• **Stated goal**: Return the entries below verbatim, beginning at the line that contains "hand (213, 728)" and stopping after the line that contains "Especiales ambientales (81, 285)".

• **Dataset rows**:
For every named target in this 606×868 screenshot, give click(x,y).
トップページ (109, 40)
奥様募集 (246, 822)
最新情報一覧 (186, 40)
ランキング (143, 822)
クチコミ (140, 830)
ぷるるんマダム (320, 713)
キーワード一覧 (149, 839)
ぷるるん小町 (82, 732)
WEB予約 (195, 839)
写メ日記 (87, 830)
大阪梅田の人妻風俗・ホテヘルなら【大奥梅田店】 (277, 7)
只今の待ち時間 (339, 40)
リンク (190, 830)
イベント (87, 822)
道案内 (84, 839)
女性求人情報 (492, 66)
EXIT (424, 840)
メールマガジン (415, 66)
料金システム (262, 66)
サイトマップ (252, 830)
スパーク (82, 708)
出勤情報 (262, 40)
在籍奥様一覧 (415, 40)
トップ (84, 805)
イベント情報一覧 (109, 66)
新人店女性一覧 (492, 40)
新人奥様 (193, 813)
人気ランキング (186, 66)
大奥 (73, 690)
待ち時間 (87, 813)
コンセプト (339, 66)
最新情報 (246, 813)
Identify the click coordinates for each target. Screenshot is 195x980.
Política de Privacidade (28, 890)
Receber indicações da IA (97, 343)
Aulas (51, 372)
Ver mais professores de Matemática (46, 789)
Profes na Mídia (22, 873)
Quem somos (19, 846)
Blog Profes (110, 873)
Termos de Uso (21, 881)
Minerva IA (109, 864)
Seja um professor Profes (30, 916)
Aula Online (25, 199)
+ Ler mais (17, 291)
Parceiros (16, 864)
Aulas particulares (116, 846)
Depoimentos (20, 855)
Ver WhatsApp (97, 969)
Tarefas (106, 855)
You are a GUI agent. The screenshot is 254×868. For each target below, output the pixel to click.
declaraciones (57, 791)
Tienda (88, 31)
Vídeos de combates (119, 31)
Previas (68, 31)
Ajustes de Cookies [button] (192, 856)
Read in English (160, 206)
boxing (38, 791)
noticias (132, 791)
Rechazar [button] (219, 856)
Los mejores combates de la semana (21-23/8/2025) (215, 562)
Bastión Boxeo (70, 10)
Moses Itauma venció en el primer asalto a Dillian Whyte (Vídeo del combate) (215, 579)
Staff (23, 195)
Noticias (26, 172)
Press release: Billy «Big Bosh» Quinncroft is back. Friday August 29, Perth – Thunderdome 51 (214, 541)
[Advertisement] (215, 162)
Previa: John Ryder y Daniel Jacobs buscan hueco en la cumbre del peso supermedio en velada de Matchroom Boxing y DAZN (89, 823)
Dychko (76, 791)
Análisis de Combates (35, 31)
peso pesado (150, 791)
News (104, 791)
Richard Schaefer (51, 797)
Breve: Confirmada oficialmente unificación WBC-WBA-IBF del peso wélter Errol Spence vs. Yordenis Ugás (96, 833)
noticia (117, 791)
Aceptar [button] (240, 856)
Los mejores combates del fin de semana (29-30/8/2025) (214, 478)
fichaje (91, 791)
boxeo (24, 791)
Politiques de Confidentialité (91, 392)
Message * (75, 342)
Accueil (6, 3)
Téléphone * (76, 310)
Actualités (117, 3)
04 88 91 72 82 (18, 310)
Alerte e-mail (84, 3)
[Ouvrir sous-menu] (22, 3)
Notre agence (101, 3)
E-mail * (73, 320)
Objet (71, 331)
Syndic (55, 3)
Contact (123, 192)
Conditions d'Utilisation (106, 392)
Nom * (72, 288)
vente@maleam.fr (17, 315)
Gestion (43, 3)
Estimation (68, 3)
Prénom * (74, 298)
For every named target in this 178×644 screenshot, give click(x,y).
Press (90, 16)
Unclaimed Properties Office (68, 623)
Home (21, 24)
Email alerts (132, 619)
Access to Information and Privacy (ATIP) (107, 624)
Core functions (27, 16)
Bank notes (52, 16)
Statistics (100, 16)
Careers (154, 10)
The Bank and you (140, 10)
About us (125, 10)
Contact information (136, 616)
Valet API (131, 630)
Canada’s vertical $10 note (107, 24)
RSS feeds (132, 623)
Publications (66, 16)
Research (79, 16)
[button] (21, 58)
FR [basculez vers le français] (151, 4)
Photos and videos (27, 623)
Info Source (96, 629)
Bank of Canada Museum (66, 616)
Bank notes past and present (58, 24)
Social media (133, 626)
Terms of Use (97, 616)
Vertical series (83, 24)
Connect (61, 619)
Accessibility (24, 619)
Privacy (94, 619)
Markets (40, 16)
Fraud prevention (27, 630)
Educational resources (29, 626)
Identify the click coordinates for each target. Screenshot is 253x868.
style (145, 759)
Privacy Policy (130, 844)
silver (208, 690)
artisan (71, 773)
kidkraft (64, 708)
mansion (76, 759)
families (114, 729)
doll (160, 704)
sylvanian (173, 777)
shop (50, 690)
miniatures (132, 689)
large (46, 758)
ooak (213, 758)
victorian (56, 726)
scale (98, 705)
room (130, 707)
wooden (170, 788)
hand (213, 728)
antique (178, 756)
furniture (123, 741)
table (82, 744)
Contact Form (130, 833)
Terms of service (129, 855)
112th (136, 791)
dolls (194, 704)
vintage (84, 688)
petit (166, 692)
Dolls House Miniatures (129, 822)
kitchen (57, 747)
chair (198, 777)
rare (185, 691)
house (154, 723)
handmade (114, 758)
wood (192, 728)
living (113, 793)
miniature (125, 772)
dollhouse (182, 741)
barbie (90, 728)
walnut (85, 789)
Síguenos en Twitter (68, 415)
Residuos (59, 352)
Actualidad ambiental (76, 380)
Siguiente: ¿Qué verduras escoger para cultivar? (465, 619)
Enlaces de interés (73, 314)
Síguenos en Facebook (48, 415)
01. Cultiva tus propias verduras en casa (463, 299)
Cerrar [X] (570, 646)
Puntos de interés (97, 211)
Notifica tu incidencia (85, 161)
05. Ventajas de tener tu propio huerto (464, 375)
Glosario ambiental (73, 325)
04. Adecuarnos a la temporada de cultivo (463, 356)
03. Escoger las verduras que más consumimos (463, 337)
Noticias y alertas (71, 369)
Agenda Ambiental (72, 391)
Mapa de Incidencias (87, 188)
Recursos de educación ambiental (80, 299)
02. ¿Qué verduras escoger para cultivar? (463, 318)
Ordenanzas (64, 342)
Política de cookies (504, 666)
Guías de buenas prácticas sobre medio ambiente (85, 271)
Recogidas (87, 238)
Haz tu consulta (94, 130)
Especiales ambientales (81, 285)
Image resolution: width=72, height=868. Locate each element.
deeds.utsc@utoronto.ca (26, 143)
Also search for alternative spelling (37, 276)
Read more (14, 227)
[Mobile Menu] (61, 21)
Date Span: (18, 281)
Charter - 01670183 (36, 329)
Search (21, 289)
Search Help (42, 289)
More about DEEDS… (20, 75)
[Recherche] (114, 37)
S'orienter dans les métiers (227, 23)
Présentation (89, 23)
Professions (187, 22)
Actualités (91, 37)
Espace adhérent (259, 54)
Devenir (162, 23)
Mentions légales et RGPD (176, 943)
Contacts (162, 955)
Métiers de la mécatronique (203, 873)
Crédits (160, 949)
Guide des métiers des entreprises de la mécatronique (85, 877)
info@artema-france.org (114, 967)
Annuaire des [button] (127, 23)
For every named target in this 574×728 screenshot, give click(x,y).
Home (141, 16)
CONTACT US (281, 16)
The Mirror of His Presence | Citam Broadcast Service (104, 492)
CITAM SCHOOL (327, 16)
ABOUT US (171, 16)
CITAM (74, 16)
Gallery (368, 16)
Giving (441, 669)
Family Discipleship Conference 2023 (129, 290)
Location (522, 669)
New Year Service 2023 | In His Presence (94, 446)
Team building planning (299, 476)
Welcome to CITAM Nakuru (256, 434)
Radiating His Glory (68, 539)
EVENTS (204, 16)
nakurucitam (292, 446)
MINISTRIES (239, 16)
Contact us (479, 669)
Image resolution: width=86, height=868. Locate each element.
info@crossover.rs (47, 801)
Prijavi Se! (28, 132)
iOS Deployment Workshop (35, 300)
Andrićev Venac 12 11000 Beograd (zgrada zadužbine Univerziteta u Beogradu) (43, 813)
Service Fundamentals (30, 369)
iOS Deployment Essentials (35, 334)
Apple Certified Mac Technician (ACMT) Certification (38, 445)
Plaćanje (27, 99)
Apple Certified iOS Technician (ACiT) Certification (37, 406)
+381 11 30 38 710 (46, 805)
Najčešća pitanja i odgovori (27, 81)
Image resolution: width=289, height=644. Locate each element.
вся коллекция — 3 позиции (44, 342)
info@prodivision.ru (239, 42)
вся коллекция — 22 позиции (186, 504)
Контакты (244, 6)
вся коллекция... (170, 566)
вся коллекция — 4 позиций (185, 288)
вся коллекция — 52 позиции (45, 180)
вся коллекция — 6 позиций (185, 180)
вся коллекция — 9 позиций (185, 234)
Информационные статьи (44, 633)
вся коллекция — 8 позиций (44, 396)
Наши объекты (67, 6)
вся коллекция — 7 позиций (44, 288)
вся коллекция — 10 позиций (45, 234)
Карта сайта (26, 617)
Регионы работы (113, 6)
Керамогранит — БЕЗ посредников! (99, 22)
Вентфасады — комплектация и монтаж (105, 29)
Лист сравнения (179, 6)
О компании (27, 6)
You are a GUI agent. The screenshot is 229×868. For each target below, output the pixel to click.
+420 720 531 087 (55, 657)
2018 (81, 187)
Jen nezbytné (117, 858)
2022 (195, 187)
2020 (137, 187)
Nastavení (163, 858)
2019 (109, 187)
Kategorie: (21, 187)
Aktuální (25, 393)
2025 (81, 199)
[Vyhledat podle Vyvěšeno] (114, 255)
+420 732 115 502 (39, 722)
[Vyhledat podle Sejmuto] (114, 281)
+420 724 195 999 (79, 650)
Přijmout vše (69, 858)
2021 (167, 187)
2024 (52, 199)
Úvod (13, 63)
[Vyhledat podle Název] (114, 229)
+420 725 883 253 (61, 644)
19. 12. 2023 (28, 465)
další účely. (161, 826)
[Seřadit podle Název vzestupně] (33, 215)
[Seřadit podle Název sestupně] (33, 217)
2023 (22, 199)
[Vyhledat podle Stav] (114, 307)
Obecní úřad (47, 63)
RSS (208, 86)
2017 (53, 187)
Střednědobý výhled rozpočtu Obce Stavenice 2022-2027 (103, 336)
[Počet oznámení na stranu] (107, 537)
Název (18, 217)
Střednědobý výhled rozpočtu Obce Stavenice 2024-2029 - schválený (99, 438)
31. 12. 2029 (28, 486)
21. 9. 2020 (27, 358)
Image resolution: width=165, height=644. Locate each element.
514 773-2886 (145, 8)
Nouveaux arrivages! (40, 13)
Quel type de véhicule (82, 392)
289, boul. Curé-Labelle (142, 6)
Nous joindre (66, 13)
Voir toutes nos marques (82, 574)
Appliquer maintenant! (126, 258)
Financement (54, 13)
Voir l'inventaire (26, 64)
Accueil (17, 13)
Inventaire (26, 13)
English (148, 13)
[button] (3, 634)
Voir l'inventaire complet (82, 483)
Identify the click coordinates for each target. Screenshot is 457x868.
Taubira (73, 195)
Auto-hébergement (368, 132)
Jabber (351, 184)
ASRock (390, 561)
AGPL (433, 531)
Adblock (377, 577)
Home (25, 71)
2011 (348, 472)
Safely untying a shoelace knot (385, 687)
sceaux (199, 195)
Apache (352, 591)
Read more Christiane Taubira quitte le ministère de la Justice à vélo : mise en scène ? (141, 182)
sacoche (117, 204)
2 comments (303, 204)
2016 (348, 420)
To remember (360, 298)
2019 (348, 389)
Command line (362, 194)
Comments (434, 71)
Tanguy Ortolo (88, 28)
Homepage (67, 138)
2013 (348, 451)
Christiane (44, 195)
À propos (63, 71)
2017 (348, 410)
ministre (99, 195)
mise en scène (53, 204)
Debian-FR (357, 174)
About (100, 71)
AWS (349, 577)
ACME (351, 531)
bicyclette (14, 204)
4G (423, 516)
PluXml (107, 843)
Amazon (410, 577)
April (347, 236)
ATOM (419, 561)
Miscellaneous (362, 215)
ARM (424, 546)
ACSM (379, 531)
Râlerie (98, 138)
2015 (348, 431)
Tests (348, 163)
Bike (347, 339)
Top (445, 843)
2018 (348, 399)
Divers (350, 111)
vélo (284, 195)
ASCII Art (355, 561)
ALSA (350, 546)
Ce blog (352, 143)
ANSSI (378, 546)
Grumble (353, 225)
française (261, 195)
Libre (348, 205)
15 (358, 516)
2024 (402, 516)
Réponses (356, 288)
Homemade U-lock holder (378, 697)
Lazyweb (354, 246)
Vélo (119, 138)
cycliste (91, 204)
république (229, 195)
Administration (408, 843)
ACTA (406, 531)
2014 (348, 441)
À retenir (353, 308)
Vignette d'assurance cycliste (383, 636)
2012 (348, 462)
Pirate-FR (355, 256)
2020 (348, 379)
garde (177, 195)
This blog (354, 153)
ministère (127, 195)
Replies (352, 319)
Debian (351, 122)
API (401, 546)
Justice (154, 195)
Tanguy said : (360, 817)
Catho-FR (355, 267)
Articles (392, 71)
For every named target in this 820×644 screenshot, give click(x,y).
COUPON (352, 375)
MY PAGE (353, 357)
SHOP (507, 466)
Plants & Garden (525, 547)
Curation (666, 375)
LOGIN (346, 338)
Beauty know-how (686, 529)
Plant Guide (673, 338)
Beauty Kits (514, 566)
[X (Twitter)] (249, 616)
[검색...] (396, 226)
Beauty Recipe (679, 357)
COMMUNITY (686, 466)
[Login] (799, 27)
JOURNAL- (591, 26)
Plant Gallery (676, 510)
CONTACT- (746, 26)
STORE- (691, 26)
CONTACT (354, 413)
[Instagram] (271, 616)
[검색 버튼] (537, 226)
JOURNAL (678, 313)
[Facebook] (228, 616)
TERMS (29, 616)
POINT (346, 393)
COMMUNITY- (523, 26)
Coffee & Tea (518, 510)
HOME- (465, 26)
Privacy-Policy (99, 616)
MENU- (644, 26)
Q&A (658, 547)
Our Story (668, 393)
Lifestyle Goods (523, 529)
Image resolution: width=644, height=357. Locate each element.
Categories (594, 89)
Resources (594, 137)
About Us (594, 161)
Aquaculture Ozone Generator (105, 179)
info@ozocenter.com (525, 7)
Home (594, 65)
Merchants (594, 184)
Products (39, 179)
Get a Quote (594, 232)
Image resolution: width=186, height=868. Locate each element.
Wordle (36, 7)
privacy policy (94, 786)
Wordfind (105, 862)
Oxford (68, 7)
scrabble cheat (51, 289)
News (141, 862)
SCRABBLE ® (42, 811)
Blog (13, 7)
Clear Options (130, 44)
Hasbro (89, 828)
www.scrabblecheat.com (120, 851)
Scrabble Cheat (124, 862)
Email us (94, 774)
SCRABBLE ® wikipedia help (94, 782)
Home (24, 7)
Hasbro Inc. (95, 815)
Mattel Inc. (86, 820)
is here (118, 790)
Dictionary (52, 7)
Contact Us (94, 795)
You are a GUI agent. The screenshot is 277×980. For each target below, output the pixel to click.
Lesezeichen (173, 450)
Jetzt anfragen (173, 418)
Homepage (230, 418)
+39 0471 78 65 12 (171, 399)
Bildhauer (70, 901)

• **Final result**:
hand (213, 728)
antique (178, 756)
furniture (123, 741)
table (82, 744)
Contact Form (130, 833)
Terms of service (129, 855)
112th (136, 791)
dolls (194, 704)
vintage (84, 688)
petit (166, 692)
Dolls House Miniatures (129, 822)
kitchen (57, 747)
chair (198, 777)
rare (185, 691)
house (154, 723)
handmade (114, 758)
wood (192, 728)
living (113, 793)
miniature (125, 772)
dollhouse (182, 741)
barbie (90, 728)
walnut (85, 789)
Síguenos en Twitter (68, 415)
Residuos (59, 352)
Actualidad ambiental (76, 380)
Siguiente: ¿Qué verduras escoger para cultivar? (465, 619)
Enlaces de interés (73, 314)
Síguenos en Facebook (48, 415)
01. Cultiva tus propias verduras en casa (463, 299)
Cerrar [X] (570, 646)
Puntos de interés (97, 211)
Notifica tu incidencia (85, 161)
05. Ventajas de tener tu propio huerto (464, 375)
Glosario ambiental (73, 325)
04. Adecuarnos a la temporada de cultivo (463, 356)
03. Escoger las verduras que más consumimos (463, 337)
Noticias y alertas (71, 369)
Agenda Ambiental (72, 391)
Mapa de Incidencias (87, 188)
Recursos de educación ambiental (80, 299)
02. ¿Qué verduras escoger para cultivar? (463, 318)
Ordenanzas (64, 342)
Política de cookies (504, 666)
Guías de buenas prácticas sobre medio ambiente (85, 271)
Recogidas (87, 238)
Haz tu consulta (94, 130)
Especiales ambientales (81, 285)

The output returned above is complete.